1.6. A Requerente apresentou pedido para extinção da instância judicial (artigos 9.º e 11.º do Decreto-Lei n.º 81/2018, de 15 de outubro) no dia 23/07/2019.
1.7. A Requerente procedeu ao pagamento de € 311 640,27 (autoliquidação de IRC n.º 2011 ... e respeitante ao ano de 2010 ), montante no qual se incluem € 17 953,53, a título de Derrama Estadual.
1.8. O pedido de pronúncia arbitral foi apresentado em 25/07/2019.
2. Factos que não se consideram provados
2.1. O montante do lucro tributável da Requerente, no segundo semestre de 2010, foi de € 894 252,57.

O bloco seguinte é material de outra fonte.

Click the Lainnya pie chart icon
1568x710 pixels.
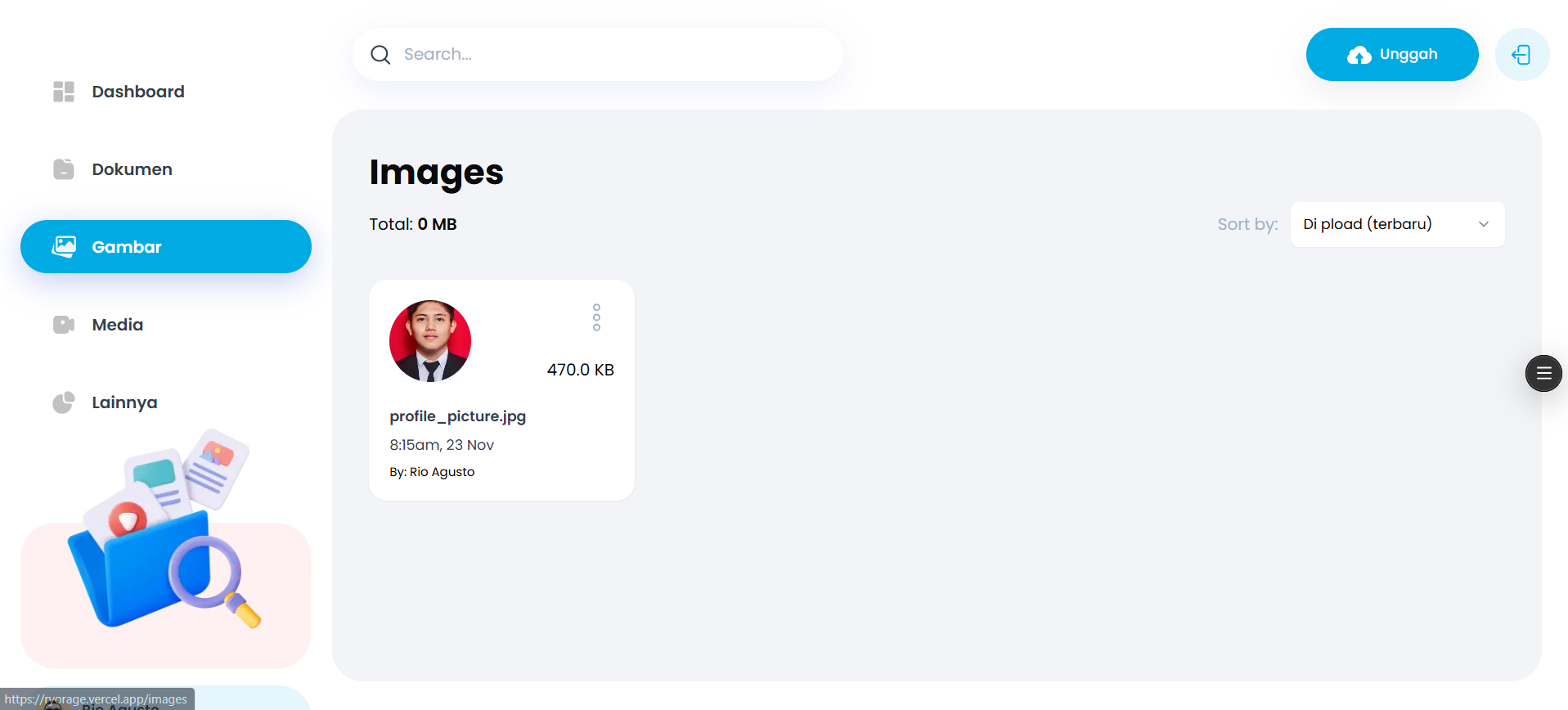[x=64, y=402]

Não existem quaisquer outros factos com relevância para a decisão arbitral que não tenham sido dados como provados.
3. Fundamentação da matéria de facto que se considera provada
Os factos provados baseiam-se nos documentos juntos pela Requerente com o pedido de pronúncia arbitral e aceites expressamente pela Requerida.
4. Fundamentação da matéria de facto que não se considera provada
A Requerente não juntou qualquer documento com aptidão para que se dê como provado o facto que não foi dado como assente e diga-se, mesmo que o tivesse junto, sem qualquer outro suporte documental adicional, não se vê como uma tabela de Excel, por si elaborada, legitimasse a prova da factualidade nela inscrita.
MATÉRIA DE DIREITO
a) Questão da ilegalidade do indeferimento expresso da reclamação graciosa, por erro na interpretação da Derrama Estadual criada pela Lei n.º 12-A/2010, de 30 de junho
A primeira questão a decidir consiste em determinar se a Derrama Estadual, no ano de 2010, se aplica a todo o lucro tributável que vier a ser determinado no último dia do exercício (como alega a Requerida) ou se essa Derrama apenas se pode aplicar à parte do lucro tributável correspondente ao período de tempo decorrido após a data da entrada em vigor da Lei n.º 12-A/2010, de 30 junho (1 de julho de 2010) e o dia 31 de dezembro de 2010, o último dia do exercício, como (também) defende a Requerente.
O artigo 2.º da Lei n.º 12-A/2010, de 30 de junho criou uma Derrama Estadual, com uma taxa de 2,5%, a incidir sobre a parte do lucro tributável que exceder € 2 000 000,00, como também criou regras especiais para o pagamento da Derrama, no caso dos grupos de sociedades – artigos 104.º-A e 105.º-A do CIRC.
A questão da sucessão no tempo de dois regimes jurídicos diferentes reguladores da mesma matéria, apesar de gerar inúmeras controvérsias, impõe que se determine com precisão o campo de aplicação de cada um, as relações ou atos a que são aplicáveis. O problema pode ser resolvido por disposição expressa do legislador, na qual se concretize o campo de aplicação do novo regime jurídico e do substituído . Quando esse diploma não contém uma norma expressa, há que procurar no Direito Fiscal uma norma que discipline a questão.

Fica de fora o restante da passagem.